As novas regras dos motores transformaram a grelha da F1 numa batalha de estratégia e tempo, e enquanto a Mercedes parece ter a vantagem—conseguindo a pole position com uma impressionante vantagem de oito décimos sobre os rivais Red Bull e Ferrari no Grande Prémio da Austrália—, a Haas ainda está na fase de aprendizagem. Bearman expressou uma profunda gratidão pela transparência e assistência da Ferrari, afirmando: “A Ferrari tem sido incrivelmente aberta e incrivelmente útil connosco em termos da estratégia de implementação e a dar-nos o máximo de informações que podem para nos ajudar.” Esta colaboração contrasta fortemente com os desafios enfrentados por outras equipas clientes, como a McLaren, que estão a lidar com problemas fora do seu controlo.
Bearman pintou um retrato vívido da diferença de desempenho: “Eles estão quase uma sessão à frente de nós em termos de qualificação. O tempo deles na FP3 foi quase o nosso tempo de qualificação.” Esta dura realidade sublinha a difícil batalha que a Haas enfrenta enquanto se esforça para reduzir a diferença para as equipas de topo.
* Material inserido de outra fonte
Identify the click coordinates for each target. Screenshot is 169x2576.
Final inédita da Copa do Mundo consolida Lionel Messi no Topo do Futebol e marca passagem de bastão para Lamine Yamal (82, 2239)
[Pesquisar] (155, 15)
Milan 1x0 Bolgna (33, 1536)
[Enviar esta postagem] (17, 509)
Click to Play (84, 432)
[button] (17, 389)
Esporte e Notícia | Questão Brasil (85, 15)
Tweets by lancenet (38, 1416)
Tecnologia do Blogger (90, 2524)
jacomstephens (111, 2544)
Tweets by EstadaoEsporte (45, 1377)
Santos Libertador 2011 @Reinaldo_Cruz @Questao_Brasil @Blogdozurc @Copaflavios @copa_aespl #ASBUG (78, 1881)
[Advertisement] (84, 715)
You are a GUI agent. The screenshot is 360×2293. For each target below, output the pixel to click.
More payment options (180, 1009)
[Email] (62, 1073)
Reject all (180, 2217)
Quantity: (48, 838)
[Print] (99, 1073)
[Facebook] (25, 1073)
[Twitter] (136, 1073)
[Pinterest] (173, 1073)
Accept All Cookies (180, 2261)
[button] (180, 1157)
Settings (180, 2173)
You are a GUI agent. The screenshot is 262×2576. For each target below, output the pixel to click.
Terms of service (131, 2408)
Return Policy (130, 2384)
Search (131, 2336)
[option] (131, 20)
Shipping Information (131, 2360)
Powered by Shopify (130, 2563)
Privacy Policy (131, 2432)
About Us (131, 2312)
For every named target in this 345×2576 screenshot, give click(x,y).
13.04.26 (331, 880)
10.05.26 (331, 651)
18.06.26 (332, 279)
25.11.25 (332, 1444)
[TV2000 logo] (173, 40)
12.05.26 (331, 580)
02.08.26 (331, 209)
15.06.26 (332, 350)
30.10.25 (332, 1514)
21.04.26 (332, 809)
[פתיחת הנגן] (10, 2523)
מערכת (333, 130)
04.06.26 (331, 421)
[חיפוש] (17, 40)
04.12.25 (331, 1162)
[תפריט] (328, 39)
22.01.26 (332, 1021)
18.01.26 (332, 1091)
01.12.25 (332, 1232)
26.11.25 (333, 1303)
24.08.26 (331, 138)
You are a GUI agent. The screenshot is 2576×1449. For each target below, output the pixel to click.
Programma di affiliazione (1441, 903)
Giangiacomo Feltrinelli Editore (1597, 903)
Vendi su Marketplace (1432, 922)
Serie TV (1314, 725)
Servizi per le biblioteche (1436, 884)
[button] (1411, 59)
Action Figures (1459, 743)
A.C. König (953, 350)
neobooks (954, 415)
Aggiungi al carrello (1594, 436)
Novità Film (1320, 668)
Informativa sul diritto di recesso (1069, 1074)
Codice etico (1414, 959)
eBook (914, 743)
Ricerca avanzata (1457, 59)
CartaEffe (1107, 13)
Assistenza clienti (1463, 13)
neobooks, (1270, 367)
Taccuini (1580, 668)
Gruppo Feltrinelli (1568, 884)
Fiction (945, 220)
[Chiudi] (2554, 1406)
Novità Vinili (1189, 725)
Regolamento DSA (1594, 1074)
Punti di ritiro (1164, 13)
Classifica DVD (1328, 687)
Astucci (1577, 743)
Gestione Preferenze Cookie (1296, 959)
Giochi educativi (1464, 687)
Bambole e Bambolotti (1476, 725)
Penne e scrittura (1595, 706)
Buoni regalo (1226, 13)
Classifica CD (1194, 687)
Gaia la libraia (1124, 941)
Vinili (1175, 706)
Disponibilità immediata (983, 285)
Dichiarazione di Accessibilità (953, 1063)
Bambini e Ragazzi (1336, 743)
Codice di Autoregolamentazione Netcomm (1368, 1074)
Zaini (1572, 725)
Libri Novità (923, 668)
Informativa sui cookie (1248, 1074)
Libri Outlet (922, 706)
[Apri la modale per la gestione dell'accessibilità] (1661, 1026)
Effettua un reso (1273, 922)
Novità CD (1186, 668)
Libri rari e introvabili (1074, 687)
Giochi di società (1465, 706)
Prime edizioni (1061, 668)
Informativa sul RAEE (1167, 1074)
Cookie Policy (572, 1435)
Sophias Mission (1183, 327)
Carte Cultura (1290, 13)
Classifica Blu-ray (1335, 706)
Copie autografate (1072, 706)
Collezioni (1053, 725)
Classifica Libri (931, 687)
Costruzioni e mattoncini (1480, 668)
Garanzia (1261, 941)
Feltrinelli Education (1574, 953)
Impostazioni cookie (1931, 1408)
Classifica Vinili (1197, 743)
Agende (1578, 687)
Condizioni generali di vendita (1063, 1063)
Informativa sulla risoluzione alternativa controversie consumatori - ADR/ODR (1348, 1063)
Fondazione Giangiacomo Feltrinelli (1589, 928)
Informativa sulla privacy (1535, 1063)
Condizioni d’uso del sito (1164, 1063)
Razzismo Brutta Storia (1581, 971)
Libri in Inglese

Durante a qualificação, Bearman conseguiu garantir uma respeitável 12ª posição, mas ainda ficou quase um segundo atrás do melhor tempo da Ferrari, destacando a acentuada diferença de desempenho.
Ele elaborou sobre as complexidades da gestão de energia, notando: “À medida que o tempo de volta aumenta, as exigências de energia mudam bastante.” A necessidade de ajustes precisos em relação às estratégias de levantar e acelerar, uso de mudanças de marcha, e mais, tornou-se fundamental. O piloto britânico explicou que, enquanto a Ferrari consegue fazer certas curvas a fundo, a Haas muitas vezes se vê na necessidade de travar ou reduzir a marcha, forçando-os a adaptar significativamente a sua abordagem.
Bearman também detalhou os valiosos insights obtidos no GP da Austrália, apontando para curvas específicas, como a Curva 5, onde a superioridade de velocidade da Ferrari foi evidente desde o início. “Em termos de estratégia, tens de mudar a forma como abordas as coisas,” disse ele, indicando que compreender estas dinâmicas é essencial para a competitividade da Haas no futuro.
À medida que a Haas se prepara para a próxima corrida em Xangai, Bearman é realista, mas otimista. “As quatro melhores equipas parecem estar numa corrida diferente,” reconheceu, enfatizando a importância de focar na qualificação principal e na corrida em si, em vez de apenas no evento de sprint. Com a esperança de marcar pontos firmemente à vista, Bearman está determinado a aproveitar os insights obtidos nas suas experiências na Austrália.
Com um compromisso com a melhoria contínua e um foco claro na corrida principal, a Haas parece pronta para enfrentar os desafios que se avizinham. “As informações que trouxemos da Austrália ajudaram,” afirmou Bearman, aludindo à sua prontidão para otimizar o seu desempenho. À medida que a temporada de F1 avança, todos os olhos estarão na Haas para ver se conseguem traduzir a orientação da Ferrari em resultados tangíveis na pista.